Text shown

#####

Three rotations of the Sun
December 23, 2020
Albert Einstein once said “Time is an illusion” and I don’t think those words have ever been truer than in 2020.
With only one week left in the year, I’m still having trouble wrapping my head around the fact that it isn’t March or April. Indeed, after March 13–a Friday–it seems as if all time just became a little more fluid. Time has passed so quickly, yet so slowly, this year that I almost forgot that next week will be my three year anniversary with the Saratoga Sun.
That’s right, January 2 will mark three rotations of the sun that I’ve been with, well, the Sun.
In some ways, it doesn’t seem like it was that long ago when I sat in my car waiting for my new boss, Keith McLendon, to come walking down Bridge Avenue to let me in the office. Nor does it seem that long ago that I started having to learn how to write sports, which was something I was never quite interested in when I was in high school.
Oh, how things change!
It dawned on me this past weekend, while I was watching Saratoga host Guernsey-Sunrise, that I have been watching this current batch of seniors since they were freshmen. I have watched as team leaders like Dalton Peterson and Teegan Love and Gavin Bartlett have grown from fresh-faced and energetic players into the experienced upperclassmen that they are today.
As I stood in the Panther Den on Friday, snapping away with a camera, I also thought back to the second basketball game I covered but the first at Saratoga Middle High School. It was just after the New Year and Saratoga was hosting Encampment. I, being new to the profession, wasn’t quite sure where to stand or even if I could stand on the court.
Turns out, that little press pass really helps.
My mom, the former editor and publisher of the Sun, had decided to attend that game as well. When she entered the gym, she spotted me sitting on the floor with my back against the wall. She immediately explained to me that I needed to be moving around. Further, since I was covering both teams, I would need to go from one end of the court to another following each quarter.
This is something I still do to this day and will do when I’m asked to take photos of a team for another newspaper as a favor as well.
The one part of that game that sticks in my mind the most, however, is how it ended.
Of course, the game was a nailbiter as both teams wanted a conference win that night. When Saratoga secured a home-court win in overtime, however, the Panther fans went wild and came pouring onto the court.
I looked at my mom to mouth “Wow!” while she, in either mom mode or editor mode, began yelling at me to “Take the picture!” while pointing at the celebrating crowd.
Since then, I’ve been lucky to get some pretty decent shots. That same year, I snagged a series of photos that documented Wyatt Cox’s slam dunk during his final home game of his career. I also, a year later, got a photo of Sam Schneider dunking the ball in the Panther Den.

#####

What this exercise asks
a – Using the column about three years at the Saratoga Sun, explain in one to three sentences why the writer goes from one end of the court to the other after each quarter.
b – Pick up the column about three years at the Saratoga Sun after its final sentence and carry it forward.

#####

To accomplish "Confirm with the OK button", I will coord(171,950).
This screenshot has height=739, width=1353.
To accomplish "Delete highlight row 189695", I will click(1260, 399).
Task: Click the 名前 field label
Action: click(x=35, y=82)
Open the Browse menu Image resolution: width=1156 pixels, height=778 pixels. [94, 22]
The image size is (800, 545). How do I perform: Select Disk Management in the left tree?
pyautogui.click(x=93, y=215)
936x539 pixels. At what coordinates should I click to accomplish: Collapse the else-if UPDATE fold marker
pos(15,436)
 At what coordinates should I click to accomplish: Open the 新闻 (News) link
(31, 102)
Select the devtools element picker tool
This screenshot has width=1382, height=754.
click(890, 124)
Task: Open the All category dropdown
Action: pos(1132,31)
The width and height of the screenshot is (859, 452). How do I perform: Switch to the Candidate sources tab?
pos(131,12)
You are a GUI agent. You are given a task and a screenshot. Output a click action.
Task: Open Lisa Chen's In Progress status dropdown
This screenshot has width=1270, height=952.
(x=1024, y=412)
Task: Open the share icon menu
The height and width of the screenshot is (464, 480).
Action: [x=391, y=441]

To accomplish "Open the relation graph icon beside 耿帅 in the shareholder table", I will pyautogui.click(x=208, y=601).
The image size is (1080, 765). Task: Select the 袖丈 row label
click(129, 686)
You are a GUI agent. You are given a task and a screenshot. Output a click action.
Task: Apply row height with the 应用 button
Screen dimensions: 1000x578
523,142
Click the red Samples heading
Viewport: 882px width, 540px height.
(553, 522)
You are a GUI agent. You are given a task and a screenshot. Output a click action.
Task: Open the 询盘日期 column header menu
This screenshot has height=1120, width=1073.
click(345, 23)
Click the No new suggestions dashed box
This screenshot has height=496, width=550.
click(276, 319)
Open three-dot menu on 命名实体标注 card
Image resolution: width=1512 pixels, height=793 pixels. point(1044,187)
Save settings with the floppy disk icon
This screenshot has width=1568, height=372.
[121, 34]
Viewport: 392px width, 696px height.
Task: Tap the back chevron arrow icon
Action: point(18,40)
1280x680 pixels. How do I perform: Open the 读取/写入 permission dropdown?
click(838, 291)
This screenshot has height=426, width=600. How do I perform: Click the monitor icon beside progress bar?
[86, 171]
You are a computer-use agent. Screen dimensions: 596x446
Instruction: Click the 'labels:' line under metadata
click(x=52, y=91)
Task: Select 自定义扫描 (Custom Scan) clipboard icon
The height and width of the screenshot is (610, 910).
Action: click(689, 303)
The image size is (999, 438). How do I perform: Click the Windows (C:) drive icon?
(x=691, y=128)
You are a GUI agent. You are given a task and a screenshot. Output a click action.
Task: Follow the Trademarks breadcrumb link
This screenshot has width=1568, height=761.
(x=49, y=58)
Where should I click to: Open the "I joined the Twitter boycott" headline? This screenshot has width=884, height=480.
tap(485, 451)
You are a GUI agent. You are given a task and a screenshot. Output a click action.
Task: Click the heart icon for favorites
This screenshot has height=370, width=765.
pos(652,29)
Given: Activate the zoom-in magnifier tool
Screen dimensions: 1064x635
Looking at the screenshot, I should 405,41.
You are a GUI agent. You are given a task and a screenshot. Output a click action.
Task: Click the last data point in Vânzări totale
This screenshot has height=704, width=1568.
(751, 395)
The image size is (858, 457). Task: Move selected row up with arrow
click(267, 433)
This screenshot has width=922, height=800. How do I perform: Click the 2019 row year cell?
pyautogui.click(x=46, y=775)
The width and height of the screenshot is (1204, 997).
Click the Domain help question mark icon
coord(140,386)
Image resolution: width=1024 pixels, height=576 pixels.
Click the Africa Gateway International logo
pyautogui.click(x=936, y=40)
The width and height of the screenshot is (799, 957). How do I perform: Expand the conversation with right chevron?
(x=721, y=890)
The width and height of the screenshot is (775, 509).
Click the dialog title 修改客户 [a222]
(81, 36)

#####

List of answers
a – The writer is covering both teams, so each end of the court has to be covered in turn. The writer's mom, the former editor and publisher of the Sun, explained this at the first game at Saratoga Middle High School. She also said a photographer needs to keep moving around.

b –
While I had hoped the latter would win some sort of photography award, it didn’t.
This year, in particular, has been probably the most interesting so far. Of course, in March, I was able to document history itself as the Saratoga Panthers became State Champions for the first time. Ever.
I got that photo, too.
The interesting parts of this year go well beyond sports. When looking back through old issues of the Saratoga Sun, it’s not uncommon to see the resignations of council members or mayors. Just last year, in Medicine Bow, both a mayor and a council member resigned within 24 hours of each other.
In Saratoga, we lost a council member–one who was a staunch supporter of the vulnerable members of our community–and had a mayor resign. All of this amid one of the most divided council’s this town has likely seen.
Although, the 1980s do seem to have had their own share of interesting council meetings. Especially 1988.
I am by no means trying to say that I have reached the point of a grizzled veteran reporter. Not by a long-shot. I’m still in my early 30s and I have hopes that I’ll be in this business for quite a while longer. This year, I think, has given quite a few young reporters some veteran experience, however.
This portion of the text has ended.